Your memories of the following moments were fractured, images and feelings without context. Pale hands grasping beneath your arms, a shushing coo as you gurgled in protest. Fingers prodding your wounds, tracing a line from the grotesque opening to your heart, and thereafter to your throat. Lips pressed against your ear, words you didn’t understand, before those same lips moved farther down, pressed against your neck. A prickling sensation, a draining comfort. And then a hand over your mouth, a driven instinct to suckle, and a welcomed warmth passed your lips, into your mouth. It is a wellspring from which you drink greedily.
Then there is black and silence, a nothingness save for a faint, weakening beat of a heart - your heart? Thud, thud, and then naught. A piercing silence, a void that then suddenly fills with swirling shadows, images of faces unremembered, of furious beings of light and retribution, of mouths moving with words of comfort and love and peace - and they are all now alien to what you are becoming. The weight of it all presses upon you, like a coffin lid draped across your soul, the finality of black. Would that it ended there, an image of Purgatory then you could take solace in.
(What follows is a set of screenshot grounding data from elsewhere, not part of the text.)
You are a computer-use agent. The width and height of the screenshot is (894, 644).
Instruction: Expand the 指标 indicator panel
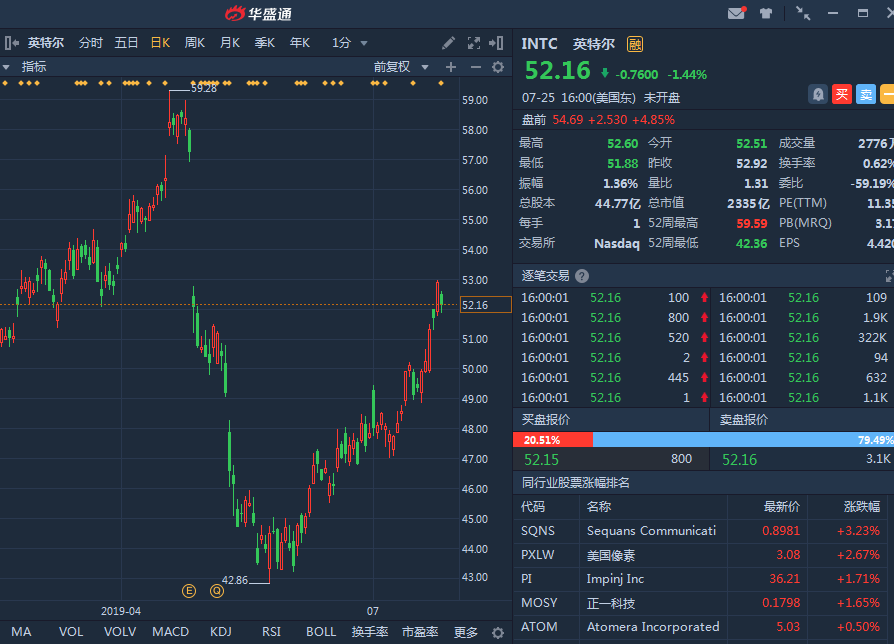point(26,67)
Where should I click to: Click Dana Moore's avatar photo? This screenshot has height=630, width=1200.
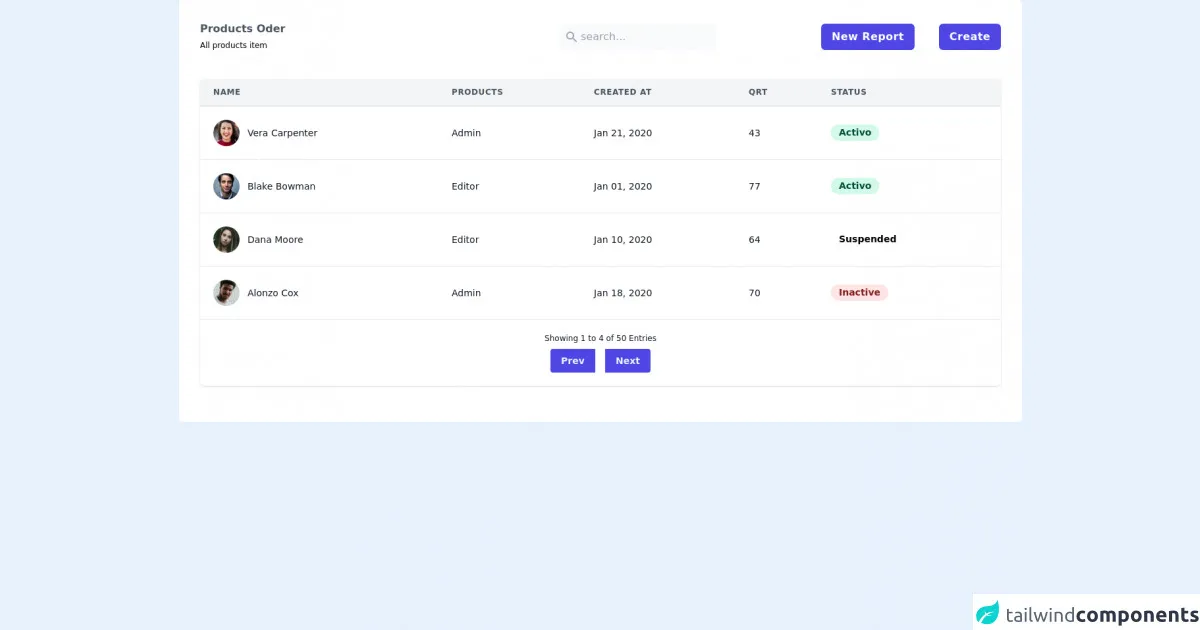(226, 240)
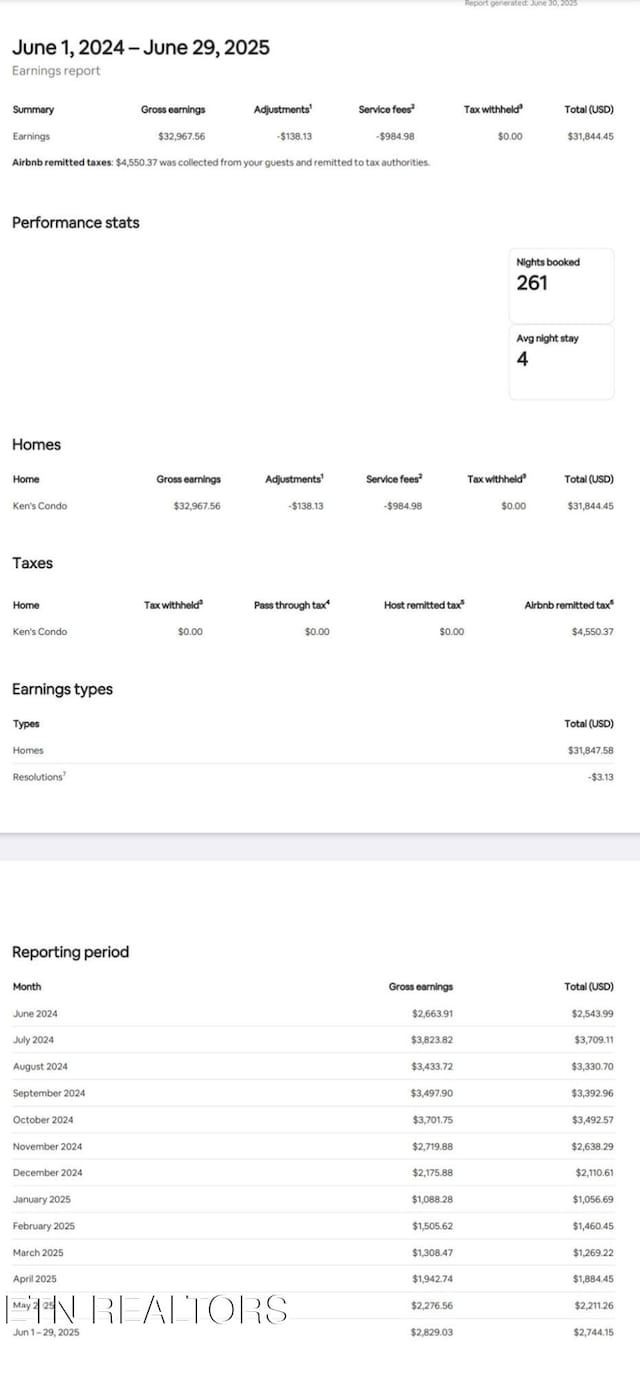
Task: Click the Ken's Condo home entry
Action: tap(40, 506)
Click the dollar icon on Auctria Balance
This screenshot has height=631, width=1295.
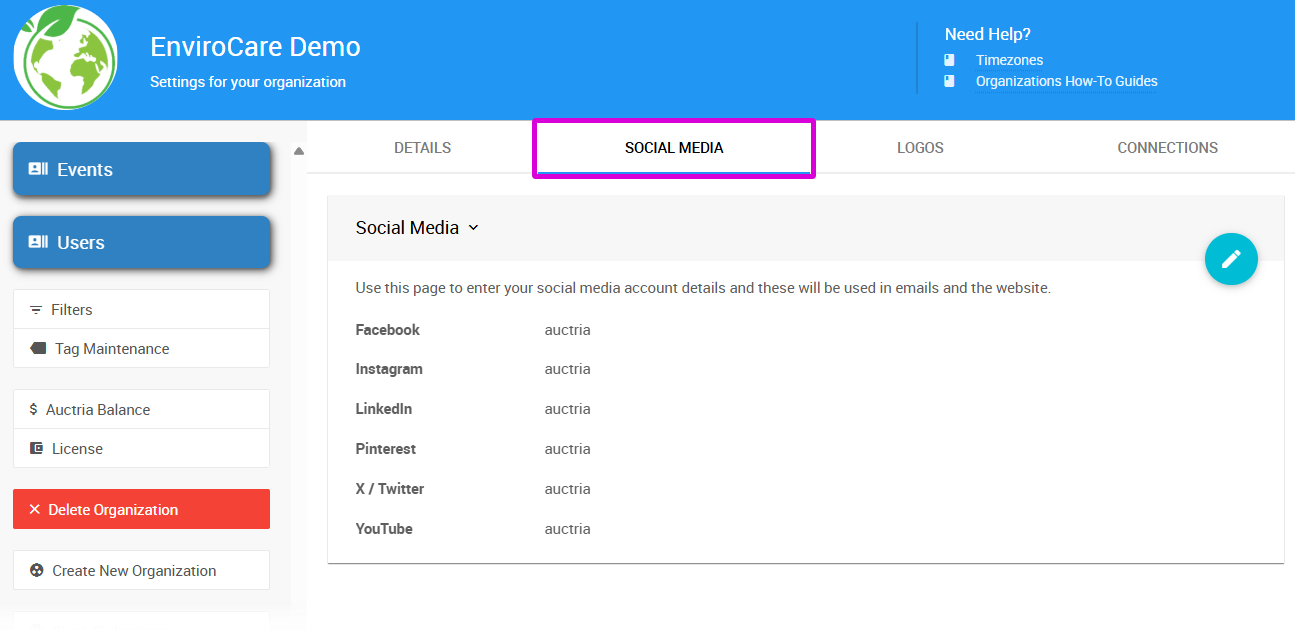point(33,409)
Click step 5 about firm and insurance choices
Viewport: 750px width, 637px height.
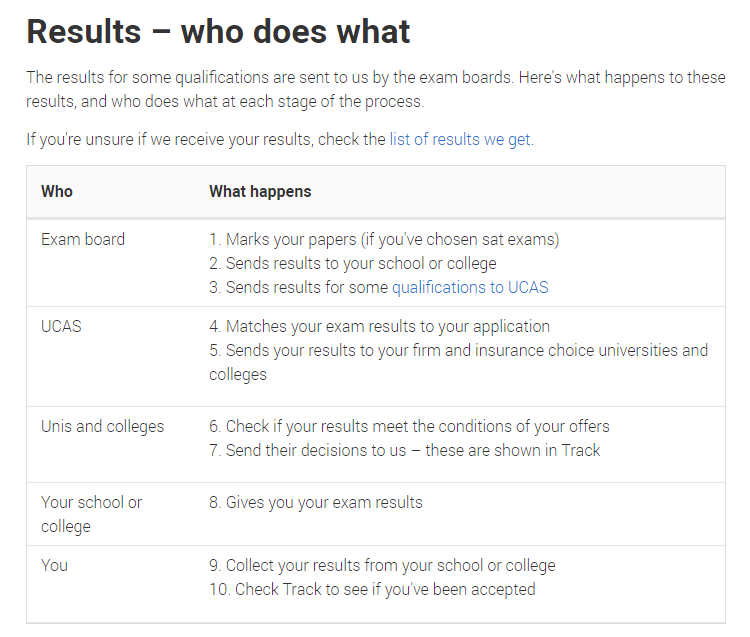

But it is not the end. A burning pit of coals within your belly, a fire without warmth, animation without breath, living without soul. You are afire in damnation and yet you remain as cold as clay. When at last you cannot withstand or understand the experiences your weak mind tumbles through, they cease for but a moment.
And then ecstasy, pure ecstasy. An indescribable flood of rapturous emotion. A beast in chains thrusts at the walls of your mind and in every movement there is a resounding joy, a rippling mirth that nearly obliterates from your memory the pain and heartache of this transformation. A final image, eyes wide and looming over you. And in their vastness, you fall, sinking deep into their velvet peace.
It is then that you awake from this stream of thoughts and enter into a new World of Darkness…
Hello and welcome to Vampire: the Dark Ages - The Domain of Peace. As the name suggests, this is a quest set in the World of Darkness setting, primarily inspired by and taking cues from its Dark Ages setting. Our story begins in 1242 with your death in the moorlands of Britain and will follow our fledgling as they navigate the World of Darkness.
Throughout this quest, I’ll encourage plan-style voting to help generate a cohesive character. I’m looking forward to exploring the wretched world we have ahead of us with you at my side.